Andrew D. Todd - 10/27/2004

I don't know about structural differences per se. The main thing is that all the great leaders of the past were leading much smaller populations. Washington and Jefferson exercised limited powers over a country of three millions. There were about 20,000 civil servants, I believe, but most of those were part-time postmasters. Say, 2000 full time equivalent? The army amounted to a brigade by modern standards.

Queen Elizabeth I? Her England had a population of two million, and London of two hundred thousand.

I am not sure what a figure for Periclean Athens would be but the area of Attica was only 2500 sq. kilometers, and if that is typical of Greece, 500 sq. kilometers would be arable. In terms of realistic crop yields, it is difficult to see how the population of Attica could have been much in excess of 50,000.

Andrew D. Todd - 10/27/2004

The trick is to write in a word processor, e-mail program, etc, then copy and paste into the form

Richard Henry Morgan - 10/27/2004

I think the structural diffrences of a direct democracy produced different leaders than we have today, and produced a different process. The role of media as intermediaries and as a separate unelected power was less developed. Everyone who could vote, essentially, knew war.

I would not make too much of Kerry's 3 and 1/2 months on a boat as basis for saying that Kerry "knows war". His knowledge by acquaintance of war, slim to the point of near-anorexia, outstrips Bush for sure, but doesn't lay much of a foundation for wisdom. For instance, he was for putting the entire coalition under UN control during Gulf War I -- imagine the fun that would create. He saw a parallel between Nicaragua and Vietnam, and opposed the Reagan buildup. If there is a prize somewhere for military experience giving rise to a lack of military wisdom, Kerry certainly contends favorably for it.

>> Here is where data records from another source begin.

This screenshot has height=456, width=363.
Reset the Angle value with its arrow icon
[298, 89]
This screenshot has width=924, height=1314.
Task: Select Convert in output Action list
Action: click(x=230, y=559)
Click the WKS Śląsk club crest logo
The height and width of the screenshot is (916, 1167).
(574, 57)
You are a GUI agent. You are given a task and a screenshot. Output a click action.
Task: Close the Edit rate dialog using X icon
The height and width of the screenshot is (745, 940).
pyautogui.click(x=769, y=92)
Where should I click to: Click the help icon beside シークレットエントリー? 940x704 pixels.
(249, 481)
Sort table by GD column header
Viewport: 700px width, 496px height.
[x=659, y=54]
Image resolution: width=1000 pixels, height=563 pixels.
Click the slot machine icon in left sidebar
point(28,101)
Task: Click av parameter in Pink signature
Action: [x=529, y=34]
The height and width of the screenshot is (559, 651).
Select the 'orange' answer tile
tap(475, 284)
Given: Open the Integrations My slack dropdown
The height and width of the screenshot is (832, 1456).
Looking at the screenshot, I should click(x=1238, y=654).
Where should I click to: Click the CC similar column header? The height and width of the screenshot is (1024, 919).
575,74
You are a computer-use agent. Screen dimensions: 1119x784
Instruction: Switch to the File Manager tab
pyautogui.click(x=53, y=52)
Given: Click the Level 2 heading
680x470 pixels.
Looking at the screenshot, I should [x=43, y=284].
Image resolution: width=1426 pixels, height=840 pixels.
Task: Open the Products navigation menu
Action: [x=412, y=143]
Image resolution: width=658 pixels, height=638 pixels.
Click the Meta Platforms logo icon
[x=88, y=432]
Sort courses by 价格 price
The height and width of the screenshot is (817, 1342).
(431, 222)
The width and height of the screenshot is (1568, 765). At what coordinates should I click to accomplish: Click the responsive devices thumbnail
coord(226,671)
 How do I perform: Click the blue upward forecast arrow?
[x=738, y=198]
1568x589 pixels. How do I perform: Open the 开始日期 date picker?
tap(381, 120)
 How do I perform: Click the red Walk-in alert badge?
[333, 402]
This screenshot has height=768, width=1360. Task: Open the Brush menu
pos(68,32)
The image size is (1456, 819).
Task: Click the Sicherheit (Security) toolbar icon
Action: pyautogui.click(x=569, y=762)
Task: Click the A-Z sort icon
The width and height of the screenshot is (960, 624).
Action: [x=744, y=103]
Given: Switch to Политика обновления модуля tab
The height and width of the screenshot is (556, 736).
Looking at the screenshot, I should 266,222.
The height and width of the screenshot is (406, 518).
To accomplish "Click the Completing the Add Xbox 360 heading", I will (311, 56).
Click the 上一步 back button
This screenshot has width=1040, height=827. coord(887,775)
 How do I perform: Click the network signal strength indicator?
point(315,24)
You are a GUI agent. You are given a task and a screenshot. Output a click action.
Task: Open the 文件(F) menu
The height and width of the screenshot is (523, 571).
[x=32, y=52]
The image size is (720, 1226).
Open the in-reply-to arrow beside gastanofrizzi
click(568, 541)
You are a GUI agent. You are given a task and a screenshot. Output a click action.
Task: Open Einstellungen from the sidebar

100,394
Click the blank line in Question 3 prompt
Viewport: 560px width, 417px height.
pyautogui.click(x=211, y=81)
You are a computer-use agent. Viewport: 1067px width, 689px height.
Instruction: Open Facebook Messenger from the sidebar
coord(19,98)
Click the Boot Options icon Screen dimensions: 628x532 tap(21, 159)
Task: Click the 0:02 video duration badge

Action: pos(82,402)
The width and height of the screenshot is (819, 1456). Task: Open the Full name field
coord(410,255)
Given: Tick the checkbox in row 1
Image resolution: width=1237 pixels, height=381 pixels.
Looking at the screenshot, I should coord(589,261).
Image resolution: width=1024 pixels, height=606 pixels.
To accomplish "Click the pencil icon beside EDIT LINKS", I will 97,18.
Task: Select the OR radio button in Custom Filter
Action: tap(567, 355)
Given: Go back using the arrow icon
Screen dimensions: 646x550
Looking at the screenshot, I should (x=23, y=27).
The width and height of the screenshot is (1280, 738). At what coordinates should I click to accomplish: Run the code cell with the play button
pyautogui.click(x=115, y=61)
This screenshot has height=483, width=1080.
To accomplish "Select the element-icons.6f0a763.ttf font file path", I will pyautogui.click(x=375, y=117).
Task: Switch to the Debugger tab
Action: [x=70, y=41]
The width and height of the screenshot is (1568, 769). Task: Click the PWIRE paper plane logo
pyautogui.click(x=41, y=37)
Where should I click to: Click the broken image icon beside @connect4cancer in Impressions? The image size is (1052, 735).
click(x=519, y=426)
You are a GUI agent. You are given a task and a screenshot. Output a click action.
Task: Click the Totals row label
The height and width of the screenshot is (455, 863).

Maarja Krusten - 10/26/2004

Mr. Hick, I don't always agree with Dave's opinions. For example, although, as someone who cast her first vote for Richard Nixon in 1972, I didn't agree with many of the dissenters at the the time the U.S. was fighting the Vietnam war, I do not view Kerry as a traitor for his anti-war actions. Since the war, as I've studied later historical revelations, I've come to better understand those who protested the war, although I do not support all their tactics, even now. But, while we sometimes disagree, I always read and consider carefully what Dave writes. And I always keep in mind Dave's courageous service to the nation. He served in the the U.S. Army in Vietnam and was wounded, seriously at that. I respect Dave's sacrifices for our nation. Finally, as does Dave, I make lots of typos in posting and as you know, there's no automatic spell checker here. No shame in making typos, surely?

Graham Hick - 10/26/2004

I guess your tinfoil hat prevented you from spell checking.